## Work order
Leaving out all pictures, write down exactly the lines from the one containing "Given: Click the 成本处理 cost processing icon" through the last line of the material.

☆ ☆ ☆ ☆ ☆ ☆ ☆

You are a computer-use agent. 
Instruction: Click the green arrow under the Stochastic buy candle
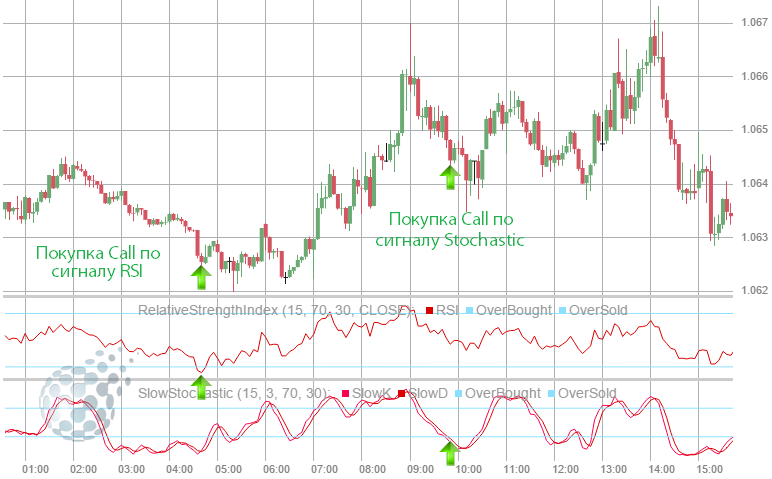pos(449,177)
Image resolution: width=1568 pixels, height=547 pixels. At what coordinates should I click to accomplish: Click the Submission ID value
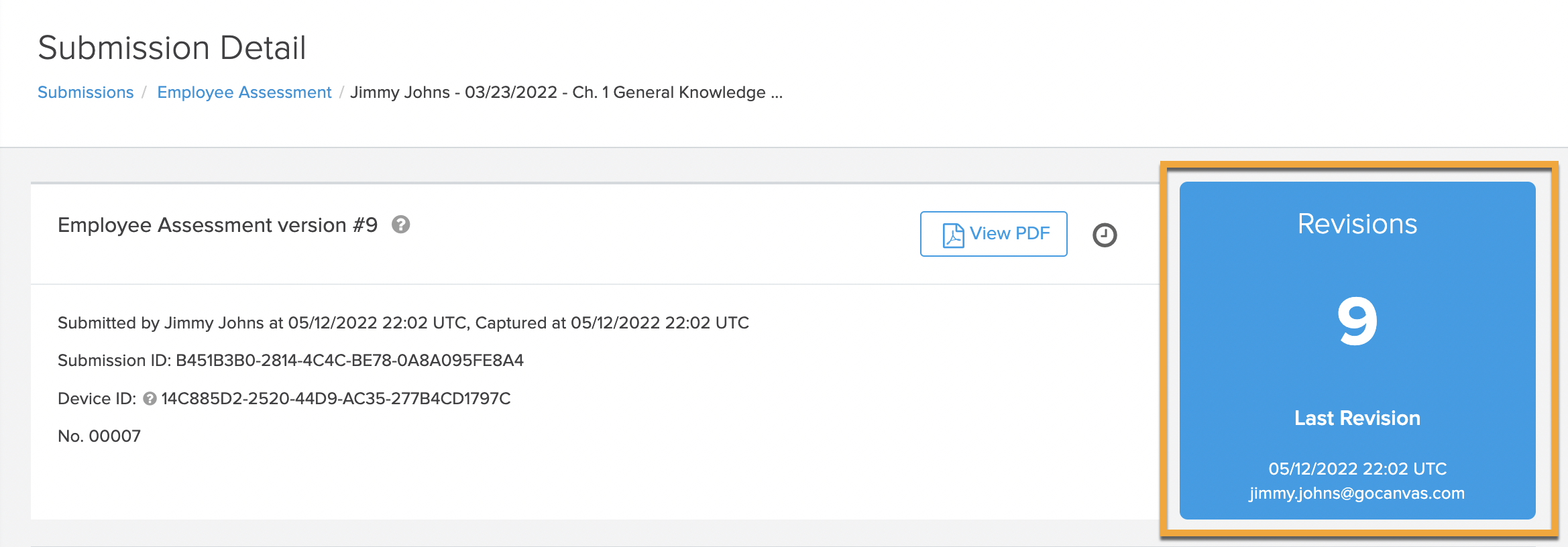click(x=349, y=361)
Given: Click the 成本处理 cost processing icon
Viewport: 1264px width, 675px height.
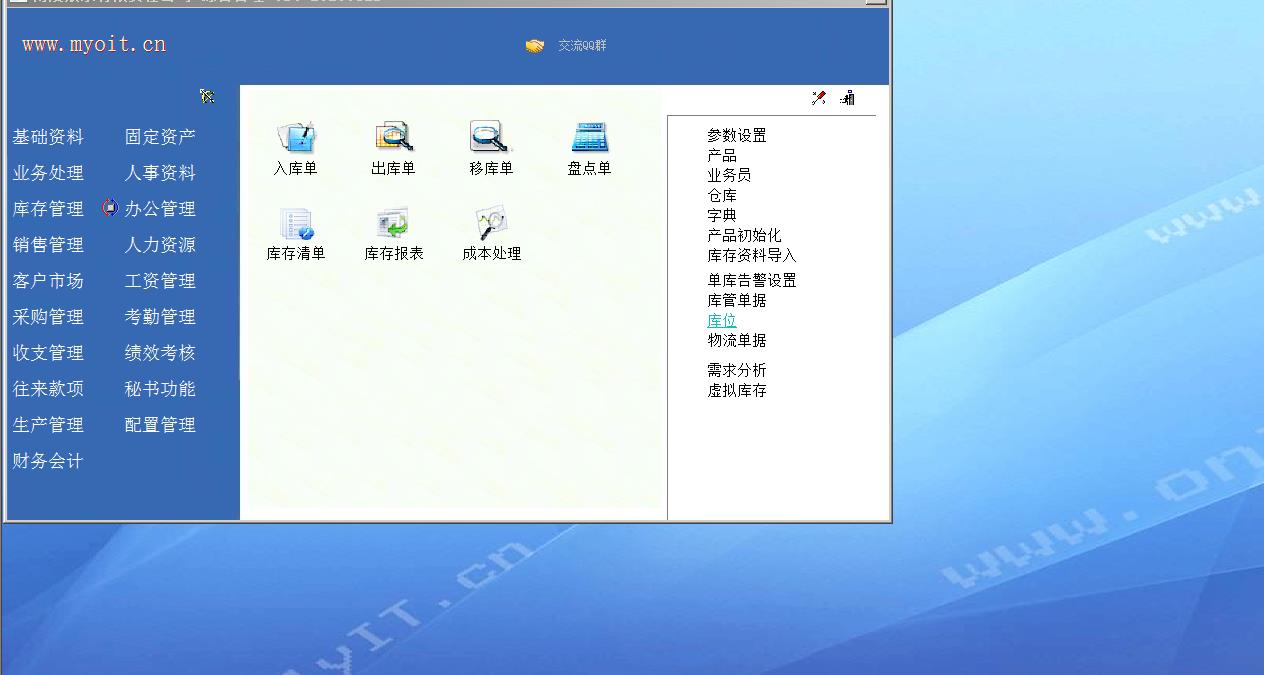Looking at the screenshot, I should (491, 224).
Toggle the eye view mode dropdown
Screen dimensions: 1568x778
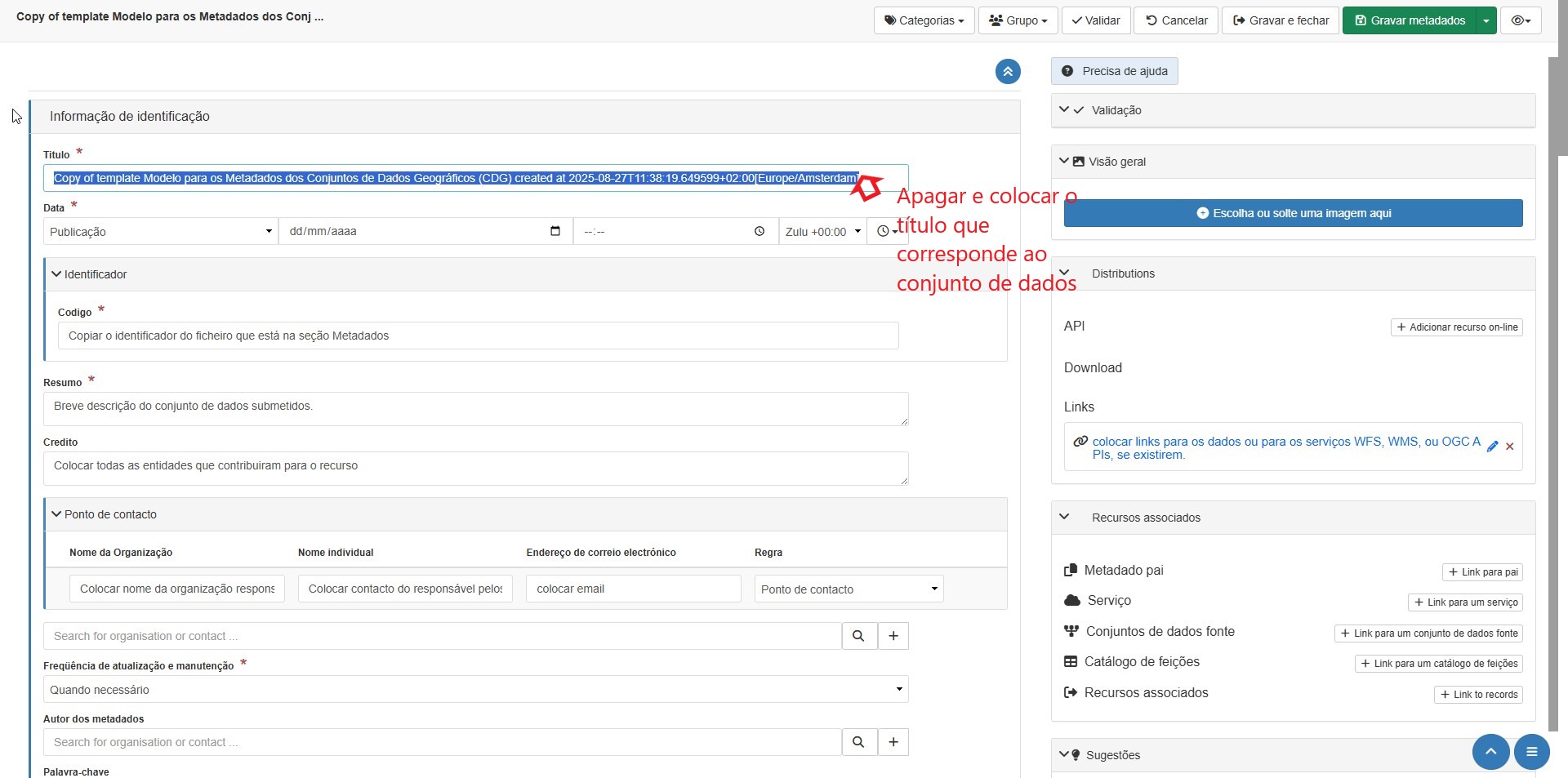(1520, 20)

☆ ☆ ☆ ☆ ☆ ☆ ☆

## Answer to this task
Given: Click the 成本处理 cost processing icon
Viewport: 1264px width, 675px height.
Looking at the screenshot, I should (491, 224).
Toggle the eye view mode dropdown
Screen dimensions: 1568x778
(1520, 20)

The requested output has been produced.